### Text passage
◆ ◆ ◆

The serial test computes a serie of integer pairs (p_i,p_{i+1})
from the sample u with p_i = \lfloor u_i d\rfloor (u must have an even length).
Let n_j be the number of pairs such that
j=p_i \times d + p_{i+1}. If d=2, we count
the number of pairs equals to 00, 01, 10 and 11. Since
all the combination of two elements in \{0, \dots, d-1\}
are equiprobable, the chi-squared statistic is
S = \sum_{j=0}^{d-1} \frac{n_j - n/(2 d^2))^2}{n/(2 d^2)}.
Value
a list with the following components :
statistic the value of the chi-squared statistic.
p.value the p-value of the test.
observed the observed counts.
expected the expected counts under the null hypothesis.
residuals the Pearson residuals, (observed - expected) / sqrt(expected).
Author(s)
Christophe Dutang.
References
Planchet F., Jacquemin J. (2003), L'utilisation de methodes de simulation en assurance. Bulletin Francais d'Actuariat, vol. 6, 11, 3-69. (available online)

◆ ◆ ◆

### Data section
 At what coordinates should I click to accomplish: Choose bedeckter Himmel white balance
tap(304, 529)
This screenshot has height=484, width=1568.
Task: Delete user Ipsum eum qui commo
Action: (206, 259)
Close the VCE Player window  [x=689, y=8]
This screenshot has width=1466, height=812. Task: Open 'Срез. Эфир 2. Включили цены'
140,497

◆ ◆ ◆

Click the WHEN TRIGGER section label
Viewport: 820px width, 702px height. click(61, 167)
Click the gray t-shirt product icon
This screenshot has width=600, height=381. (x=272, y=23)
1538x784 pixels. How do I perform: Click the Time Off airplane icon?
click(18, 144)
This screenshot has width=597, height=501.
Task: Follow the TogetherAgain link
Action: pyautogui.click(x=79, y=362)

◆ ◆ ◆

### Exercise
Switch "counts" to "frequencies" in the serial test description from "observed the observed" up to and including "expected) / sqrt(expected).", and write out that part with the change.

### Task answer
observed the observed frequencies.
expected the expected frequencies under the null hypothesis.
residuals the Pearson residuals, (observed - expected) / sqrt(expected).